Gazetecinin asıl görevlerinden biri ‘vatandaş adına’ yalancı politikacılardan hesap sormaktır

Serhat İncirli

Avustralyalı bir grup akademisyen ve gazetecinin buluştuğu bir internet portalında, “genelde yalancılık, özelde siyasette yalancılık”la alakalı bir makale okudum…

-*-*-

Bu makaleden yola çıkarak, şu yorumla başlamak isterim; “.. Dünya’nın her ülkesinde olduğu gibi, KKTC’de de siyasetçilerin “yalan” söyleme oranı, “siyaset kurumuna güveni” doğrudan etkiliyor…”

-*-*-

Peki “yalanlar nedeniyle güven azalabiliyor ama oy verme konusunda da bir azalma oluyor mu?

Hayır!

Siyasetçi, yalan söylediği bilindiği halde, yine oy alabiliyor!

Ama “güven” başka türlü bir şey!

-*-*-

Haaa, İngiltere gibi ülkelerde yalan söylediği tespit edilen bir siyasetçi, asla siyasette kalamaz!

Ama doğruyu söyler ve özür dilerse, kendisine olan güven azalsa bile, siyasetten ayrılmak zorunda değildir!

Mesela; bir siyasetçi eşini aldatıyor diyelim!

Eğer bunu medya aracılığı ile “resmi” olarak çıkıp açıklar ve “ben Mary ya da John’u seviyorum, eşimden boşanmak üzereyim” derse, “neden olmasın? Gönül bu, John’a da konar, Mary’ye de konar”…

-*-*-

Uzmanlar araştırmışlar;  “… Politikacıların yalanlarının seçmenler üzerinde nasıl bir etkisi var? Yalanları ortaya çıkınca ne olacak?”

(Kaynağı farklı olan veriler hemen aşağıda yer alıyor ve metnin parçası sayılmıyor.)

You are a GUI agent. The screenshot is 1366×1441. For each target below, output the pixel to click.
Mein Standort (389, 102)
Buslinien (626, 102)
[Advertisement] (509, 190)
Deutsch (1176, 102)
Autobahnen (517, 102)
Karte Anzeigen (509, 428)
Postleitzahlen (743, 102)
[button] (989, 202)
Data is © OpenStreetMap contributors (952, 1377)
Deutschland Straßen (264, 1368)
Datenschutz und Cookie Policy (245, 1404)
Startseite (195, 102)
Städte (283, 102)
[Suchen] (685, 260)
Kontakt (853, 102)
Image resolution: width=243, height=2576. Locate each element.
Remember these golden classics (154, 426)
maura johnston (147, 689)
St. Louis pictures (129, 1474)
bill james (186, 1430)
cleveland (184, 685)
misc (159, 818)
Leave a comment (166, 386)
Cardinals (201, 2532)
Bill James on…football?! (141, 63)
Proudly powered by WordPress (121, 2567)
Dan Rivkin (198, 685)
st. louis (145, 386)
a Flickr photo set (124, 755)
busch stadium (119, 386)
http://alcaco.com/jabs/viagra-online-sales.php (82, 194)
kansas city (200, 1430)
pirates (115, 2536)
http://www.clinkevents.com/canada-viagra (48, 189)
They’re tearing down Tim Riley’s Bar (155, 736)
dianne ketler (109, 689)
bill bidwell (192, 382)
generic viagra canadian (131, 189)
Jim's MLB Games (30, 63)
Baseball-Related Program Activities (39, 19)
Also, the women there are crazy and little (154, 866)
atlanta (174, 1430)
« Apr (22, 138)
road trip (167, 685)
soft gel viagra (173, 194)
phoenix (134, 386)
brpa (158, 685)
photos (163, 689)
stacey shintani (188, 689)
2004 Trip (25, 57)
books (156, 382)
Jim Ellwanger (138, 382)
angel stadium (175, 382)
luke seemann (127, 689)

“Yalanlar, yukarıda da belirttiğim gibi, sonucu pek etkilemiyormuş!”…

-*-*-

Siyasette yalan meselesine geleceğiz ama önce, bahsettiğim internet sitesinden “yalan”la alakalı bazı saptamaları sizlere de aktarmak istiyorum…

“… Bazı araştırmalar ortalama bir insanın günde yaklaşık iki kez yalan söylediğini gösteriyor… Yalanların çoğu zararsızdır ve esas olarak rahatsız edici anlardan kaçınmaya, insanların iyi bir izlenim bırakmasına veya başkalarının kendilerini iyi hissetmesine yardımcı olmaya hizmet eder…

-*-*-

Mesela, biriyle karşılaştınız, tanımadınız ama anında "Elbette seni hatırlıyorum!"u bastınız! Oysa yalaaaan!

Tanımadınız işte!

-*-*-

Yalanlar elbette daha kötü de olabilir. Örneğin, yapmasını istediğiniz şeyi yaptırmak için, örneğin, “Bu evraklarla ilgilenebilir misin?” diye sorarsınız ve karşıdan “O kadar çok işim var ki…” cevabı gelir!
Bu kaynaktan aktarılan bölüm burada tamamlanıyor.